New York, NY, April 24, 2017 … Yom HaShoah, Holocaust Memorial Day in the Jewish calendar, is observed today. The Anti-Defamation League remembers the six million Jews murdered by the Nazis, and the many millions more who perished at their hands. We recall the precious few who acted to protect the persecuted, and all who gave their lives in the struggle to defeat Nazism.
The enormity of the evil that was the Shoah defies definition. The numbers themselves are incomprehensible. The extent of collective human cruelty and the utter failure of morality could not be imagined were they not historical facts. But even while we struggle to understand, the ethical imperative of “Never Again” is crystal clear. We must not allow what happened to the Jews to happen again – to us or to anyone else.
It is for that reason ADL is committed to fighting the defamation of the Jewish people and securing justice and fair treatment to all.
One of the enduring lessons of the Shoah is the obligation to provide safe haven for refugees.
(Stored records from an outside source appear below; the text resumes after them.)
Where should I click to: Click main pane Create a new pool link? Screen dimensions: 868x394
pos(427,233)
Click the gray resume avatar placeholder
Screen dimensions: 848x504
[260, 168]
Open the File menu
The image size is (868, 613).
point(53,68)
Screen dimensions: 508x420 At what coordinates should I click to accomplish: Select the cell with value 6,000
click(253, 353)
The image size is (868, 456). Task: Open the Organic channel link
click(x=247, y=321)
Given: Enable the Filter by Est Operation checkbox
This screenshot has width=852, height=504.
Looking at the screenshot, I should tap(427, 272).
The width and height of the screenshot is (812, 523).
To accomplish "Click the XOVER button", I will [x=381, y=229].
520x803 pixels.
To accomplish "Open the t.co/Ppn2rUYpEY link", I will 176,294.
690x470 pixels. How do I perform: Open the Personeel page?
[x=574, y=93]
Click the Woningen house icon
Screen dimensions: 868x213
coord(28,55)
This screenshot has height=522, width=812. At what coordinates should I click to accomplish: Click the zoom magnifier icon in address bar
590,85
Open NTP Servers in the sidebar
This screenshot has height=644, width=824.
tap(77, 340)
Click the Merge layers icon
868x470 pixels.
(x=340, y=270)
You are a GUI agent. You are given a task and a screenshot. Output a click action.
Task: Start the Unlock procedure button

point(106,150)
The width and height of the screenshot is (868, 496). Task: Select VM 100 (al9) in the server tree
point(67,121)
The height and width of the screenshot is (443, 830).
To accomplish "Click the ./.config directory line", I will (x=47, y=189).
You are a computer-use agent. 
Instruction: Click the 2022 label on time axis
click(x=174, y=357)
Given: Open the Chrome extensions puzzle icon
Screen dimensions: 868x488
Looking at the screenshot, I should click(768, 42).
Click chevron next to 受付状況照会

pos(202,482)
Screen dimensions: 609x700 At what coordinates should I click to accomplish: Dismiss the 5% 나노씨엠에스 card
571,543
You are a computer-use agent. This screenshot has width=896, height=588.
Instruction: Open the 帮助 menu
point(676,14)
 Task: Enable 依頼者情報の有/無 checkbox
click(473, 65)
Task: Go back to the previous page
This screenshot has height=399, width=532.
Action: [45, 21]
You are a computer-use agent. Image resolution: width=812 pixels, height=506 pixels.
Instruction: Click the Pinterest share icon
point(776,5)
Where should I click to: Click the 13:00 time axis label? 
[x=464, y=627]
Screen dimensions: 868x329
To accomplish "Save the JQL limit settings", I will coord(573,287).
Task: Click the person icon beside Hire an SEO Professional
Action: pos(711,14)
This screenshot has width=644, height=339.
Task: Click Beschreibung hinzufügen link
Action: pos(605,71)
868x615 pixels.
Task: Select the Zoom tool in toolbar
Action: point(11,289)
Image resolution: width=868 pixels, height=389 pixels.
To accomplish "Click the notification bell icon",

How many Jews died because they had nowhere to flee, because borders were closed, because people feared the stranger? The plight of today’s refugees calls for decisive action by the international community and by the American administration. ADL has repeatedly called for a compassionate response to the refugee crisis.
The Holocaust was the ultimate manifestation of anti-Semitism and it couldn’t have happened without the millennia of anti-Semitism deeply embedded in Western civilization. Unfortunately, today we are witnessing a resurgence of anti-Semitism around the world. Our just released Audit of anti-Semitic Incidents, which showed an 86 percent increase of incidents in the first quarter of 2017, is a reminder that anti-Semitism is not just history; it is also a current event.
ADL is also deeply concerned that the careless and imprecise invocation of the Holocaust by public officials is disrespectful to the victims and diminishes the power of the Holocaust to serve as a warning for future generations. Furthermore, the debate that ensues following such misuse of the term distracts us from addressing the dire situations that face us, situations in which people are dying every day. We must use comparisons to the Holocaust judiciously or they will become meaningless.
We best honor the memory of the victims of the Shoah when we work together for human dignity, for a world in which the life of every human being is recognized as sacred, and in which each person is free from want and from fear.